**Listed entries:**
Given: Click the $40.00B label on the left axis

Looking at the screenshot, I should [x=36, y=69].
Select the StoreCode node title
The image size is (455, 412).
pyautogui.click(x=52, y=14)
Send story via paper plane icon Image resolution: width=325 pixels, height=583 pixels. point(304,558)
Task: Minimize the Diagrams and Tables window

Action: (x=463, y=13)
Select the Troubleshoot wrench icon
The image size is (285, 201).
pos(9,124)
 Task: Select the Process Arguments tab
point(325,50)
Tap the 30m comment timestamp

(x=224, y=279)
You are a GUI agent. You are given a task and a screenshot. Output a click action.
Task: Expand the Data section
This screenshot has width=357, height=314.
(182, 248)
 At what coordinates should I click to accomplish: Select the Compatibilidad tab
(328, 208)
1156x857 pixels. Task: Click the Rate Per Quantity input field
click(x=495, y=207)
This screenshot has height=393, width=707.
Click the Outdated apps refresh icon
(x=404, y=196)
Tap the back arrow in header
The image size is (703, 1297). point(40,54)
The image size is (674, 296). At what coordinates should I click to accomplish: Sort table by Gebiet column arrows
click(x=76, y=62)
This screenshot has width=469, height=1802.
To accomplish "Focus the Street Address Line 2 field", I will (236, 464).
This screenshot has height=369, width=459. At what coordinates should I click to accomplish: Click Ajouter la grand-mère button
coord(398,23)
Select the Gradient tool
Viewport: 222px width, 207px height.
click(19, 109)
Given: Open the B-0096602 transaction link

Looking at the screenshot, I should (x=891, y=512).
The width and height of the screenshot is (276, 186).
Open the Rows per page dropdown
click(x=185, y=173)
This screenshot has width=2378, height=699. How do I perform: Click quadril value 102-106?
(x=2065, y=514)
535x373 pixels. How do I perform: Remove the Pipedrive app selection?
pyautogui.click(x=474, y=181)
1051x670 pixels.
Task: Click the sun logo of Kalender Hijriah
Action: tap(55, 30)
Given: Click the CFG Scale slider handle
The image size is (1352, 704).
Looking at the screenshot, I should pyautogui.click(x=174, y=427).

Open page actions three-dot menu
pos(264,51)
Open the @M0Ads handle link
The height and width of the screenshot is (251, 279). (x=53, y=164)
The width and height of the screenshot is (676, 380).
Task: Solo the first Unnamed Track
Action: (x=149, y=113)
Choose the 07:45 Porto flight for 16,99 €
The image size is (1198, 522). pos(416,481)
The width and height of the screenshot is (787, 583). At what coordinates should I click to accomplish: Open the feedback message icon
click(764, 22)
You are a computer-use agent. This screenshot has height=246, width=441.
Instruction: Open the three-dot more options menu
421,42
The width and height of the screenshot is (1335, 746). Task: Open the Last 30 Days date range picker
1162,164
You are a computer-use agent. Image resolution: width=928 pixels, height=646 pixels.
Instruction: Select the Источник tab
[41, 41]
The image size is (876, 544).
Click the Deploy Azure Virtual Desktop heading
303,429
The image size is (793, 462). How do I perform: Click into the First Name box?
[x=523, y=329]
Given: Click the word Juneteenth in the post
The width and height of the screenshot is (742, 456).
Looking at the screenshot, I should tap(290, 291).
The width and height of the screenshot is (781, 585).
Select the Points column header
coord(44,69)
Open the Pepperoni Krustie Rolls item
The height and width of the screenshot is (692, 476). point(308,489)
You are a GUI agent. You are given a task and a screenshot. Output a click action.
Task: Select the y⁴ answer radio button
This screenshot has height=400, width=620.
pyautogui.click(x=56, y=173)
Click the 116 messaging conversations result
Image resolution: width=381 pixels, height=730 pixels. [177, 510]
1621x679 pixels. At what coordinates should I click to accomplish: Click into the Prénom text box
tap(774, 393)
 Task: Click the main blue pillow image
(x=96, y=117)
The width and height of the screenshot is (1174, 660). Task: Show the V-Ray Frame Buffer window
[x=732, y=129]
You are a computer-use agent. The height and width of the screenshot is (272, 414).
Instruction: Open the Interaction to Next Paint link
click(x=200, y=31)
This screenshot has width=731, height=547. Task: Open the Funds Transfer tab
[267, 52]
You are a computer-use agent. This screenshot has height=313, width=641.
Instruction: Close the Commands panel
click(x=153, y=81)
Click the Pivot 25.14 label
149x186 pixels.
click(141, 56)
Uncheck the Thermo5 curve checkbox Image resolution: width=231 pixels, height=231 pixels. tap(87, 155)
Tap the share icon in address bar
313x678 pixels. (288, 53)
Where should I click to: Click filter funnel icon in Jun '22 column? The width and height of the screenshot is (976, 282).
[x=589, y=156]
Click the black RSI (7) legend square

**Your objective:**
Each line of the data in which the string "agent" appears needs to be copied.

**Answer area:**
You are a GUI agent. You are given a task and a screenshot. Output a click action.
You are a computer-use agent. This screenshot has height=246, width=441.
You are a computer-use agent. Image resolution: width=928 pixels, height=646 pixels.
You are a GUI agent. You are given a task and a screenshot. Output a click action.
You are a computer-use agent. The height and width of the screenshot is (272, 414).
You are a computer-use agent. This screenshot has height=313, width=641.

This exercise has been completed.